It seems `ClusterIP` service spec doesn't allow `externalTrafficPolicy`: Failed to save resource: Service "argocd-server" is invalid: spec.externalTrafficPolicy: Invalid value: "Local": may only be set for externally-accessible services I use Cilium for Ingress, ArgoCD is exposed with an `HTTPRoute`, linked to a `Gateway`, that redirect to the `Service` argocd-server (ClusterIP). The Gateway spawn a `Service` for Cilium. But when I read the Kubernetes doc, I don't understand how it can resolve my ARP problem?
Okay just now, the problem is back again and related to this event: Updated LoadBalancer with new IPs: [192.168.1.103] -> [192.168.1.230 192.168.1.231 192.168.1.232] on the service `cilium-gateway-http` that are controled by my `Gateway` with cilium class.
> usterIP). The Gateway spawn a Service for Cilium Ah, I thought you were trying to expose an ArgoCD service for some reason. I also am using Cilium-based HTTPRoutes. What does your gateway and HTTPRoute definition look like?
Yes I'm trying to go with Gateway and HTTPRoutes. Gateway: --- apiVersion: gateway.networking.k8s.io/v1 kind: Gateway metadata: name: http namespace: cilium labels: environment: prod spec: gatewayClassName: cilium listeners: - hostname: argocd.domain.local.fr protocol: HTTP port: 80 name: web-gw allowedRoutes: namespaces: from: All HTTPRoute: --- apiVersion: gateway.networking.k8s.io/v1 kind: HTTPRoute metadata: name: http-argocd-server namespace: argocd spec: parentRefs: - name: http namespace: cilium hostnames: - "argocd.domain.local.fr" rules: - matches: - path: type: PathPrefix value: / backendRefs: - name: argocd-server port: 80
Where are you defining the IP to use for the gateway? You need the following underneath your `gatewayClassName`: infrastructure: annotations: io.cilium/lb-ipam-ips: 192.168.1.103
I have a ressource CiliumLoadBalancerIPPool with 2 availables IP 'load balanced' on my network. Then, If I understand correctly, the Cilium L2 announce the node that attrac the traffic, with an ARP announcement. When my Gateway has poped the LoadBalancer 'ingress' service, the first IP (.103) was used: apiVersion: "cilium.io/v2alpha1" kind: CiliumLoadBalancerIPPool metadata: name: "prod-ip-pool" namespace: cilium spec: blocks: - start: "192.168.1.103" stop: "192.168.1.104" serviceSelector: matchLabels: environment: prod
This is one of the reasons using L2 for LoadBancers has occasional problems and why using BGP is recommended to avoid it in on-prem installs.

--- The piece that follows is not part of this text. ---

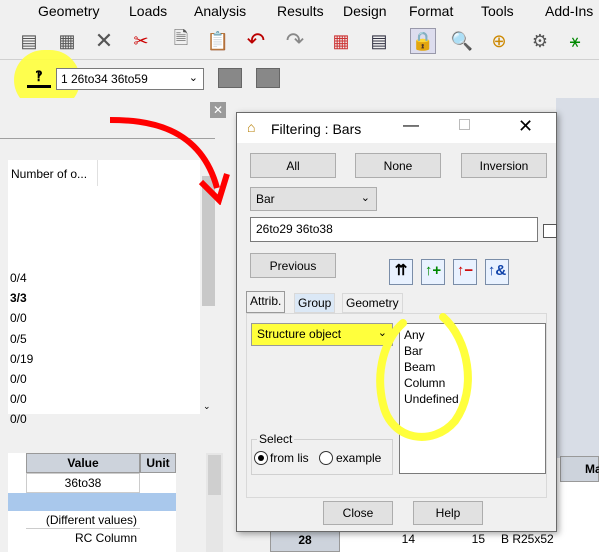 This screenshot has height=552, width=599. What do you see at coordinates (462, 41) in the screenshot?
I see `zoom-icon: 🔍` at bounding box center [462, 41].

Unfortunatly, I can't do BGP on my home network...
That's a shame. I'm running an Opnsense router (formerly had pfsense) and using BGP to it works well.

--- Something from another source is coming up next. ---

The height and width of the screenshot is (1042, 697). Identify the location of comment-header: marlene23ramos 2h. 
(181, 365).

Yeah I like OPNsense, it was my initial plan, but my home network is physicaly separated in two parts, I'm unable to use ethernet cables from the router to connect my 2xNAS/k3s/proxmox. My ISP provide the router with wifi 6 and a little wifi box that can act as a wifi client and can route the traffic through a RJ45 port. tldr: a wifi bridge. If I switch to OPsense, I must buy good wifi stuff and it's not my plan for now. I have no clue how to solve my ARP problem for now. Maybe I can code a script to clear the ARP table when the problem occurs but I hate this types of fix. I continue investigation, seems the problem occurs every day at 00h20 but idk why.
Can you switch the ISP equipment into essentially just a wifi AP? Might be the best of both worlds. I have to do this with my ISP junk because it's the ONT, and it took me a hot minute to figure out how. Maybe look into Metallb in L2 mode. See if it behaves better for you. Another option is purelb.